* Action item *
Extract from the entries below, exactly as given, only the lines from the line containing "Screen dimensions: 253x217" to the line containing "Task: Click the info icon next to Name field", both lines included.

* The records *
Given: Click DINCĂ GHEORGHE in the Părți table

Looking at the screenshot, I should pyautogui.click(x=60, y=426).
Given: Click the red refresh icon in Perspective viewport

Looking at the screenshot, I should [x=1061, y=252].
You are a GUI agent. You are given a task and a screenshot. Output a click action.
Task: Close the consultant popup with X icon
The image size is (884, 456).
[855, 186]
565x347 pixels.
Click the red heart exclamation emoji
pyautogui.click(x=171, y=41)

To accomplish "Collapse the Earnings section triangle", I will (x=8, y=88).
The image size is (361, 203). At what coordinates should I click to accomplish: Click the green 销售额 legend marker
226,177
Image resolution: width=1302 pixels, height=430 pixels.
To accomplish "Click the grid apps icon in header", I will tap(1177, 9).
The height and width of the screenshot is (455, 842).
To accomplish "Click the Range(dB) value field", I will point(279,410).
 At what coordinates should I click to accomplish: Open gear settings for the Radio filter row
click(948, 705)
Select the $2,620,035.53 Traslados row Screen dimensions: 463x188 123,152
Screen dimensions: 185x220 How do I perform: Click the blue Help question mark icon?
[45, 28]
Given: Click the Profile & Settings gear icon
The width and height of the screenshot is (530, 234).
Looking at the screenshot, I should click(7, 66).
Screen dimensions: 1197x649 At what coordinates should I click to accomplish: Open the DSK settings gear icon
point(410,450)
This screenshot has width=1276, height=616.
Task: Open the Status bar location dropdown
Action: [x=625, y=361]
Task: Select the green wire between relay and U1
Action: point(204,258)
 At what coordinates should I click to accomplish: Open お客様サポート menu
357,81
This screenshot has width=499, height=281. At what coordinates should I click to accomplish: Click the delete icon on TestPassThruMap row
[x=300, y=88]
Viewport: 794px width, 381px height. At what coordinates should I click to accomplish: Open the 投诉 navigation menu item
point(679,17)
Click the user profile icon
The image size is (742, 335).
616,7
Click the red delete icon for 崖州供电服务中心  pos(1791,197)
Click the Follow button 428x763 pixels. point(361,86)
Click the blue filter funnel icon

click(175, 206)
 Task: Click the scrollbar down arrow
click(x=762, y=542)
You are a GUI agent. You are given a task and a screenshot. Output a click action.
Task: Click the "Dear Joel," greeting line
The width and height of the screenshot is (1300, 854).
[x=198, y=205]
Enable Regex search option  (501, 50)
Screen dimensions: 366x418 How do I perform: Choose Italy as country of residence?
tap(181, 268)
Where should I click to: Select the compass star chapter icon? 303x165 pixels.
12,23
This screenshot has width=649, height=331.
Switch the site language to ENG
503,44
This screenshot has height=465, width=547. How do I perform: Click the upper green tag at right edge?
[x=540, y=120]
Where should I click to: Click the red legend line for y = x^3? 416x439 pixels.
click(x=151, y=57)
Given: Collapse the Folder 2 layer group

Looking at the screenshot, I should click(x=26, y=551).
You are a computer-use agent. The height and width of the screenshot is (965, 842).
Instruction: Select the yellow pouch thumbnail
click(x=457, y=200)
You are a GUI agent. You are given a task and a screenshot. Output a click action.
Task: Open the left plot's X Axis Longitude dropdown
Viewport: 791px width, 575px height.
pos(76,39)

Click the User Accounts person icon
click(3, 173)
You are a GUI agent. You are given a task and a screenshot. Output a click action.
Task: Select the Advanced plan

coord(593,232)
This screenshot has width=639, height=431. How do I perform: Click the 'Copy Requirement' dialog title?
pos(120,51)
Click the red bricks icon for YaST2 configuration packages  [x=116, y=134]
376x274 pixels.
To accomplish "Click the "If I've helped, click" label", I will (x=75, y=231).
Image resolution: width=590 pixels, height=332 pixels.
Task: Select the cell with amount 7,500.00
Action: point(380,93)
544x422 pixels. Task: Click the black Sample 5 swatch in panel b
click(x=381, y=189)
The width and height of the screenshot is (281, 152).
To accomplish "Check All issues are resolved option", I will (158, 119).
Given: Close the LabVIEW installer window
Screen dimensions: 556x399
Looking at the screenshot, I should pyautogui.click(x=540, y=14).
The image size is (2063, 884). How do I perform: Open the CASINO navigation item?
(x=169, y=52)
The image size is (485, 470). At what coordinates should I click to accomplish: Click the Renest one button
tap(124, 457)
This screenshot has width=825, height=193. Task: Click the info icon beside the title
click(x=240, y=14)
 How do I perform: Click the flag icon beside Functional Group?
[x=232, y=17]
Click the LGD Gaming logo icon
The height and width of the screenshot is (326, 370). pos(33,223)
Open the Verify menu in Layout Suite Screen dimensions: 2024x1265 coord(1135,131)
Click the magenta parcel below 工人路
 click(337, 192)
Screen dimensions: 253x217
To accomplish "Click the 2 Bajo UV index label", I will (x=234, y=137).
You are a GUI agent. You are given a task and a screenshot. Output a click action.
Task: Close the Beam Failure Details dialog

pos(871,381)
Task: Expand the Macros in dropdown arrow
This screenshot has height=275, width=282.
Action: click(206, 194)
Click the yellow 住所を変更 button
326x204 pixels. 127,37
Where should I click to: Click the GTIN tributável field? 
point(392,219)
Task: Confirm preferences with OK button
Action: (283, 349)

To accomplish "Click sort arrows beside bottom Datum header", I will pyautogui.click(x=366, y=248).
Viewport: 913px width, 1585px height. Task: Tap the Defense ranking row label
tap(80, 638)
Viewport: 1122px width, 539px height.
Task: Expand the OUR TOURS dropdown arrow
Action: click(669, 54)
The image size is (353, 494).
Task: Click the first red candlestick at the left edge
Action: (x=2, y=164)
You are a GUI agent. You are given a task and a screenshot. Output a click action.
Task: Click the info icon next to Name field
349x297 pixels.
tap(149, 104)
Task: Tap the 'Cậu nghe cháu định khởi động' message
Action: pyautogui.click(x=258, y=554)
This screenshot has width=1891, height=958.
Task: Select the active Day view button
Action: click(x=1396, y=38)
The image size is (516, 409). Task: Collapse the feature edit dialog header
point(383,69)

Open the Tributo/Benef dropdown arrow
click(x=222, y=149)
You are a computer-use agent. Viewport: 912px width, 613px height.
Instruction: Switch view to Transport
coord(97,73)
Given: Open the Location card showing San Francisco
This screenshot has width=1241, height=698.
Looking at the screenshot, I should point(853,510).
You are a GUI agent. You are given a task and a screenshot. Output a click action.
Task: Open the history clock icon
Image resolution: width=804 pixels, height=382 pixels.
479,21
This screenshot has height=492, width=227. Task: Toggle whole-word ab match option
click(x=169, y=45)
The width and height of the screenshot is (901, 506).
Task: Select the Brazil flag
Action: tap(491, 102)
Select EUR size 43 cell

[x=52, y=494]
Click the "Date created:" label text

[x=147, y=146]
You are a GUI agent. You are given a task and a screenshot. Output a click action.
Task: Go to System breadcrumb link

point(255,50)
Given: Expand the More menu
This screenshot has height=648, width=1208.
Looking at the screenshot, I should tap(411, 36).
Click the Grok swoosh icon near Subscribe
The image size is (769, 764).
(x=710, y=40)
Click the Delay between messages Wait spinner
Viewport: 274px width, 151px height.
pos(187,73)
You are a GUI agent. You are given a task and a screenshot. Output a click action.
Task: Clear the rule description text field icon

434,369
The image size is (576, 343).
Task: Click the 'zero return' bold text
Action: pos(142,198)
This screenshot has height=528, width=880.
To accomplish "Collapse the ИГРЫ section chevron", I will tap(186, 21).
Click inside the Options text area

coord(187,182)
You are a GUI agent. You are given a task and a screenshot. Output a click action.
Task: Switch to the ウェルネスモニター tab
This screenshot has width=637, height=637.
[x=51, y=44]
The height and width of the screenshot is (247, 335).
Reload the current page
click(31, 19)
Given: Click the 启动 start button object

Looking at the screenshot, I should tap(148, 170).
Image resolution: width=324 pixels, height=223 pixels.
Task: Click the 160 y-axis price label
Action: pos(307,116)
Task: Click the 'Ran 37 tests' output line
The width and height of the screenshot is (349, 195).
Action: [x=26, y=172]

* Result below *
Screen dimensions: 253x217
To accomplish "Click the 2 Bajo UV index label", I will (x=234, y=137).
You are a GUI agent. You are given a task and a screenshot. Output a click action.
Task: Close the Beam Failure Details dialog

pos(871,381)
Task: Expand the Macros in dropdown arrow
This screenshot has height=275, width=282.
Action: click(206, 194)
Click the yellow 住所を変更 button
326x204 pixels. 127,37
Where should I click to: Click the GTIN tributável field? 
point(392,219)
Task: Confirm preferences with OK button
Action: (283, 349)

To accomplish "Click sort arrows beside bottom Datum header", I will pyautogui.click(x=366, y=248).
Viewport: 913px width, 1585px height. Task: Tap the Defense ranking row label
tap(80, 638)
Viewport: 1122px width, 539px height.
Task: Expand the OUR TOURS dropdown arrow
Action: click(669, 54)
The image size is (353, 494).
Task: Click the first red candlestick at the left edge
Action: (x=2, y=164)
You are a GUI agent. You are given a task and a screenshot. Output a click action.
Task: Click the info icon next to Name field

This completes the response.